**SOURCE RECORDS:**
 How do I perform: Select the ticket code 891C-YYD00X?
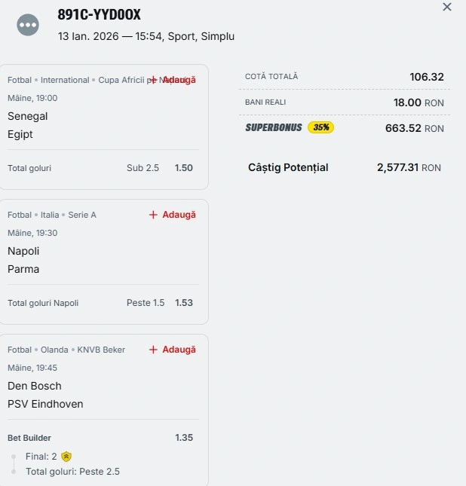coord(99,15)
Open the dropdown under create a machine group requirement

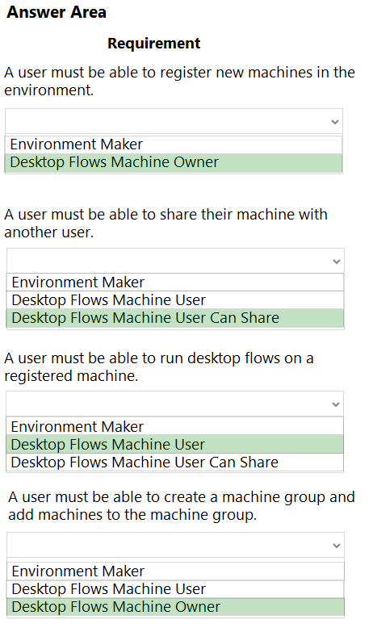[175, 546]
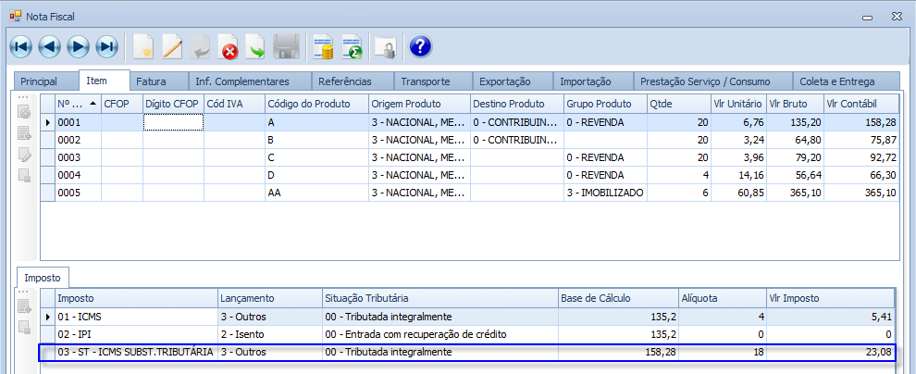The width and height of the screenshot is (916, 374).
Task: Go to the first record
Action: point(20,46)
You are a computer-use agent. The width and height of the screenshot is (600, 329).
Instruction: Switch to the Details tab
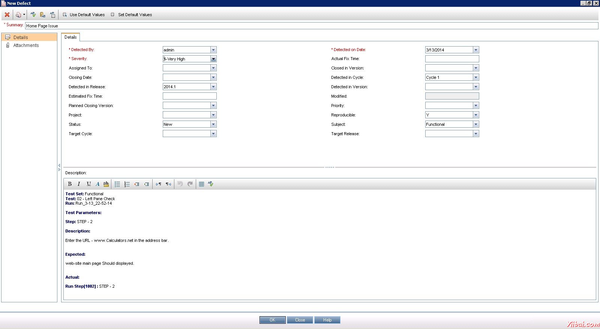coord(71,37)
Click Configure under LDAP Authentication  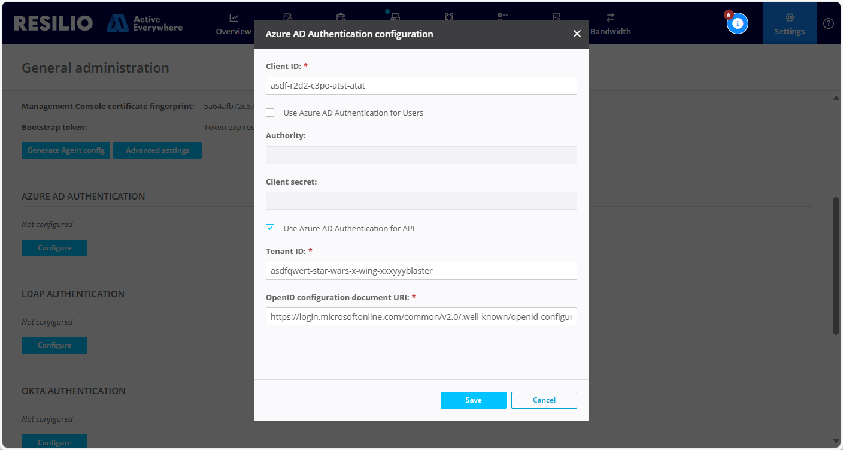[x=54, y=345]
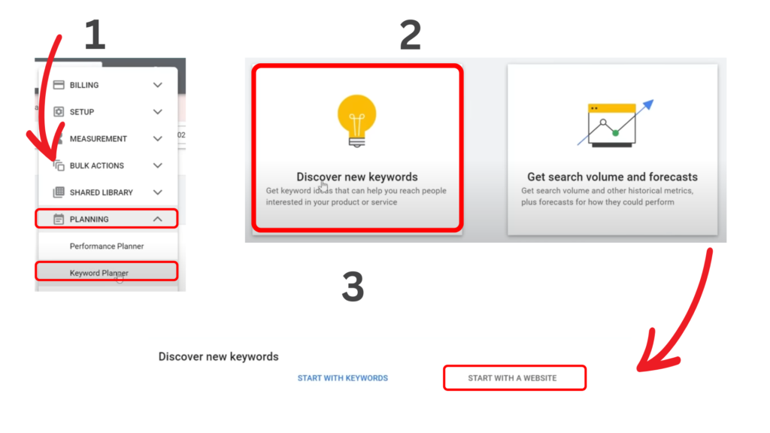Click the search volume chart icon

(x=611, y=124)
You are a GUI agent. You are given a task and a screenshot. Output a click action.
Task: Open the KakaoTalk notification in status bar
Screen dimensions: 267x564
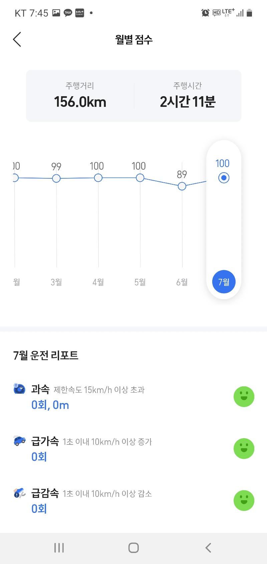68,13
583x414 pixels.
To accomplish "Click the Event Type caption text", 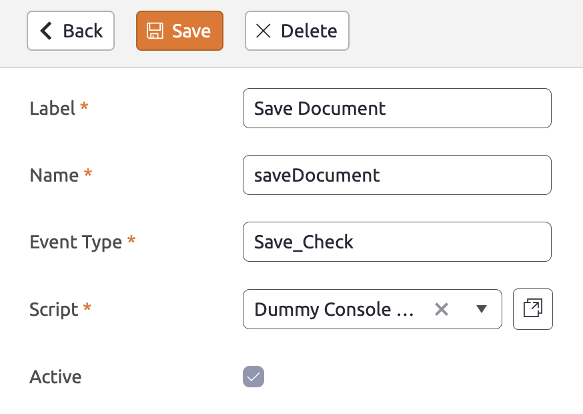I will coord(76,242).
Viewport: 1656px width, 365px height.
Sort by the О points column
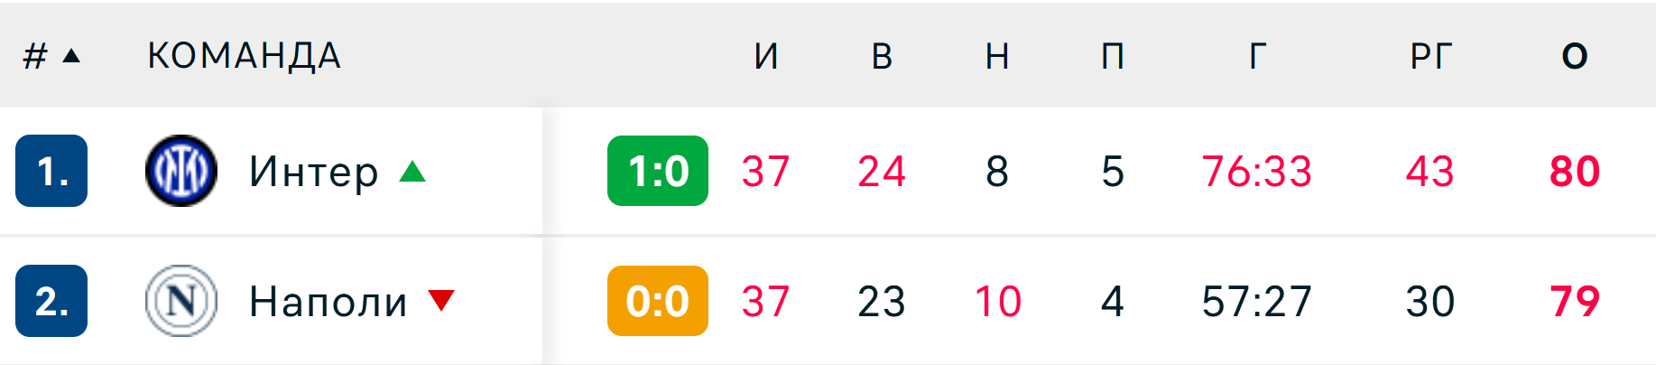pyautogui.click(x=1575, y=56)
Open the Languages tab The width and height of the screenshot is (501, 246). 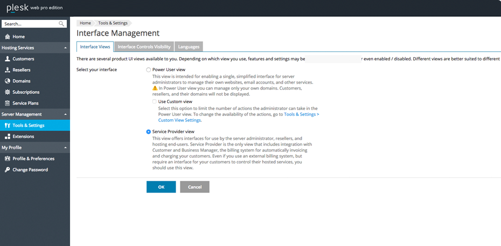189,47
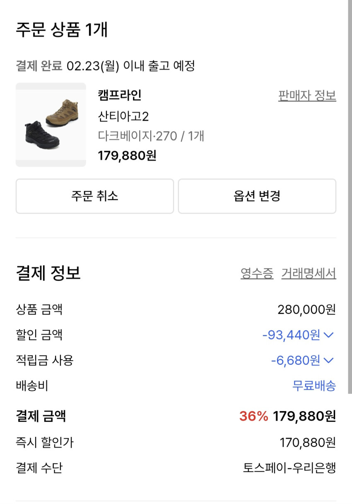This screenshot has width=352, height=504.
Task: Tap the product's bold 179,880원 price
Action: pyautogui.click(x=127, y=156)
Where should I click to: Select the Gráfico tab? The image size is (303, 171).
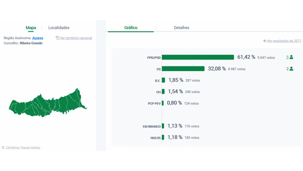[x=131, y=28]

**EXERCISE:**
Which lines of the listing contain the string "agent"? Copy each of them.

**RESPONSE TO THE TASK:**
You are a computer-use agent. The width and height of the screenshot is (600, 329).
You are a GUI agent. You are given a task and a screenshot. Output a click action.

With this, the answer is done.